Мимо процокала каблучками хорошенькая официантка, направляясь с улицы Клода Моне к бару. На фоне стен гостиницы «Боди» – кирпич и терракота – освещенные солнцем штокрозы казались мазками пастели. Серенак решил, что эта картина ему нравится.
Сильвио не ошибся. Дом номер 71 был, вне всякого сомнения, самым примечательным на улице Клода Моне. Желтые ставни, увитый диким виноградом фасад, красивое сочетание обтесанного камня и фахверка, на подоконниках герани в огромных горшках. Одним словом, чистый импрессионизм! Или Патрисия Морваль хорошо разбиралась в тонкостях декора, или имела в своем распоряжении небольшую армию опытных специалистов, недостатка в которых, скорее всего, в Живерни не ощущалось.
На деревянном крыльце висел на цепочке медный колокольчик. Серенак позвонил, и дубовая дверь почти мгновенно распахнулась. Похоже, Патрисия его ждала. Чуть посторонившись, женщина пропустила инспектора в дом.

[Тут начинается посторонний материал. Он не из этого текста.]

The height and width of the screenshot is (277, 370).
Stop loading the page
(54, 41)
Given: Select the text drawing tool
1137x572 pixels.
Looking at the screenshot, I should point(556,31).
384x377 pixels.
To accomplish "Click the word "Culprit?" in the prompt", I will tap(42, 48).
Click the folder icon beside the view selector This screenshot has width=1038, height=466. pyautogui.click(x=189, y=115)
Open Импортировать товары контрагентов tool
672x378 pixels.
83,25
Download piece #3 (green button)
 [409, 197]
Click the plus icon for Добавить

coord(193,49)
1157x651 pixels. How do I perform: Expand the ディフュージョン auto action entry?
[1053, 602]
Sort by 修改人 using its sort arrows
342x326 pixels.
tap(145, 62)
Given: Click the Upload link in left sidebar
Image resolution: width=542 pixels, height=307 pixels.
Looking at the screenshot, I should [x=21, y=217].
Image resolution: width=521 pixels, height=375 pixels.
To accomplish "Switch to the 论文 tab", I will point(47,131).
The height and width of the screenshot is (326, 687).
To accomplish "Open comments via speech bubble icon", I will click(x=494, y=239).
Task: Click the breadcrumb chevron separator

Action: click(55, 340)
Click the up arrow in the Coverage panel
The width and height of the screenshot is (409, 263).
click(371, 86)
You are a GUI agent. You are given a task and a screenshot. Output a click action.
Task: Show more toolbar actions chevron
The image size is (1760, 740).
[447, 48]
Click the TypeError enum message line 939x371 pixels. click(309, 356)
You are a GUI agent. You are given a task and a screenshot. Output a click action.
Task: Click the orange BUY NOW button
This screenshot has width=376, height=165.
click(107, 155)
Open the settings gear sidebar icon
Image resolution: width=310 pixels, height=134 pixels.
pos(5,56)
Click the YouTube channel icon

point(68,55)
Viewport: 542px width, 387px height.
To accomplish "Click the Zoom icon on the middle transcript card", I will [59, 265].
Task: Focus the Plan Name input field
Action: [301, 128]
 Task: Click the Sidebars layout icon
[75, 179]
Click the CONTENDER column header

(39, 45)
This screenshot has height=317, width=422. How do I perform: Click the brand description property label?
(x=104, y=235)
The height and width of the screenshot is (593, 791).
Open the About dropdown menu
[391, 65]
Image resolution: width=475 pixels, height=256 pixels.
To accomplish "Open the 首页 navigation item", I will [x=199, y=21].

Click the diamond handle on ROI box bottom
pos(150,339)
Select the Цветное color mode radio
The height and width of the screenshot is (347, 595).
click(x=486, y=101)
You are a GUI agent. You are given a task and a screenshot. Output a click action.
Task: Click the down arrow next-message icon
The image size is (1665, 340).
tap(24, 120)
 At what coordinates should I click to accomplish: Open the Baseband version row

Серенак всегда придавал большое значение моменту знакомства с людьми, так или иначе вовлеченными в расследование. Так сказать, первому впечатлению. Оно давало бесценный шанс прощупать собеседника, составить его психологический портрет. Вот и сейчас он намеревался взять мадам Морваль, что называется, тепленькой. Кто она такая? Несчастная женщина, обманутая мужем, или равнодушная мещанка? Раздавленная судьбой одинокая душа или веселая вдова? Она ведь изрядно разбогатела. И обрела свободу. Теперь, пусть и задним числом, ей ничего не стоит отомстить покойному супругу за все перенесенные унижения. Искренне она скорбит или притворяется? Но с ходу разобраться, что тут к чему, инспектору не удалось – глаза Патрисии Морваль прятались за толстыми линзами очков. Он отметил лишь, что глаза эти красные.
Серенак ступил в коридор, вернее, в огромный, хоть и узкий холл, конец которого уходил вглубь дома, и тут же остановился, пораженный. Обе стены закрывали гигантские – не меньше пяти метров в длину – копии довольно редкого варианта «Кувшинок»: красно-золотая гамма, ни неба, ни ивовых ветвей. Насколько помнил Серенак, эта версия картины относилась к заключительному этапу творчества Моне, то есть к 1920-м годам. Логика художника угадывалась достаточно просто: он стремился максимально сфокусировать взгляд на небольшом, всего в пару квадратных метров, участке пруда, убрав с полотна все лишнее. Не вызывало сомнений, что оформление холла копировало Оранжери, хотя до стометровых стен парижского музея, сплошь увешанных «Кувшинками», дому окулиста было далеко.